This clarification will help to avoid unforeseen incidents, as its impact has been realized and remedies planned in advance. It is often useful to define many separate threat models for a given system. Each model defines a narrow set of possible concerns to focus on. In the case of cloud services, possibilities of both a security breach and un-handled privacy need to be modeled. This exercise can help to assess the probability of attacks, the potential means of harm, and the significance given to stored data, and thus help limit customer concerns.
Threat modeling has the potential to become an integral part of the process where privacy and security are relevant concerns. Some of the questions that need to be answered are the following:
What types of attacks need to be modeled in a cloud environment?
What does threat modeling mean for a cloud platform?
What tools and technologies can be used to accomplish the modeling task?
Will threat modeling help in creating an insurance plan when a data breach takes place?
How can a CSP share the threat model with the customer in a readable format?
There are some existing tools that can be used to perform threat modeling for any asset that needs protection. Bruce Schneier developed attack trees, which is a way of thinking and describing the security of systems and sub-systems.52 A list of possible attack vectors is created for the entire system that helps make decisions regarding how to improve security.
The usability of threat modeling can be maximized if the security architect thoroughly understands the architecture of a general public cloud platform. Although individual cloud-based platforms offer a broad spectrum of technologies and services, this should in no way hamper the impact this systemic analysis will have on appraisal of existing security gaps and, hence, proposed solutions.
Another proposed solution is to cohabitate data with the same level of sensitivity and privacy needs. This first requires a classification of the various user data into pre-defined sensitivity levels. These levels can be based on existing federal- or state-defined policies, on cost incurred in case of a data loss, or they can even be user-designated. The ToS document can outline this agreement between the service provider and user. This proposition has the potential to increase trust on the management of privacy that safeguards databases with critical data. More resources can be deployed specifically for these systems as opposed to system-wide implementation of stronger security. To further reduce ambiguity, privacy and security concerns regarding data can be defined bearing the following points in mind:
Definition of data that needs protection.
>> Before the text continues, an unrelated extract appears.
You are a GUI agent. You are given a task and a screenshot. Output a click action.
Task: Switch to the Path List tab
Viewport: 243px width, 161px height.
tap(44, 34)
Who owns the data (individual/organization)?
What information does the data contain?
Financial implications associated with data theft, unauthorized access, or loss.
Impact on owner of the data if a third party accesses the data in an unauthorized way.
Federal- or state-imposed restrictions on access of that data.
Time period for which the sensitivity of the data is maximal.
To elaborate further, some examples are as follows: Is the information related to a person's health records or does it contain sensitive information like Social Security number, passport number, driver's license number, or anything similar that can serve as unique identification of a person? Does the information pertain to a banking account? Further questions of this kind, if asked, can inform the service provider of the appropriate services needed to store and protect the data.
Policymaker's Approach
In this article, we examine privacy concerns and security protections of consumer data afforded by cloud technologies, public policies, and internal data management practices. As we've advocated throughout the article, a successful and secure cloud solution requires the integration of all three elements. From the policymaking perspective, we offer three recommendations: refocusing the Federal Trade Commission's (FTC) role; offering pro-privacy incentives; and re-prioritizing personally identifiable information as a spectrum.
Our first recommendation urges a reconstitution of baseline protections, similar to FIPs, that better map onto cloud platform data flows and prioritize consumer protection. We do not suggest a segmented, dedicated set of guidelines. Instead, we offer cloud services as a gold-standard use case from which such guidelines can be evaluated. In turn, industry and trade associations can then provide provisions to identify risk of loss for online fraud,53 which we suggest can be displayed to consumers as a rating scale similar to the “energy star” logo.
Our second recommendation calls for stronger enforcement mechanisms and regulation of data control (e.g., data mobility, data withdrawal, secondary-use).54 For some, the answer may be found in self-regulation via personal data control technologies. We, however, remain skeptical of this solution for three reasons. First, usable technical mechanisms that enable such control on the user/customer level are only beginning to emerge. Consider the development of decentralized personal data stores (PDS) or infomediaries (e.g., Mydex, MyInfoSafe, Singly), which are being marketed as repositories for personal data that give users full control and management of their data flow.55 Although projections for the PDS market are optimistic (e.g., £1 billion by 2016 in the United Kingdom alone),56 consumer adoption remains to be seen.57 Second, a growing number of empirical studies suggest that personal control of data may not elicit rational behavior or good decision making by the user.58 Lastly, end user self-regulation is ineffective if the legal standards are missing to protect consumers from unfair trade practices. Consider PDS users who in all technical aspects control their own data flows. Current privacy policies are unclear of how protection extends beyond the PDS system administrator and the owner of the data.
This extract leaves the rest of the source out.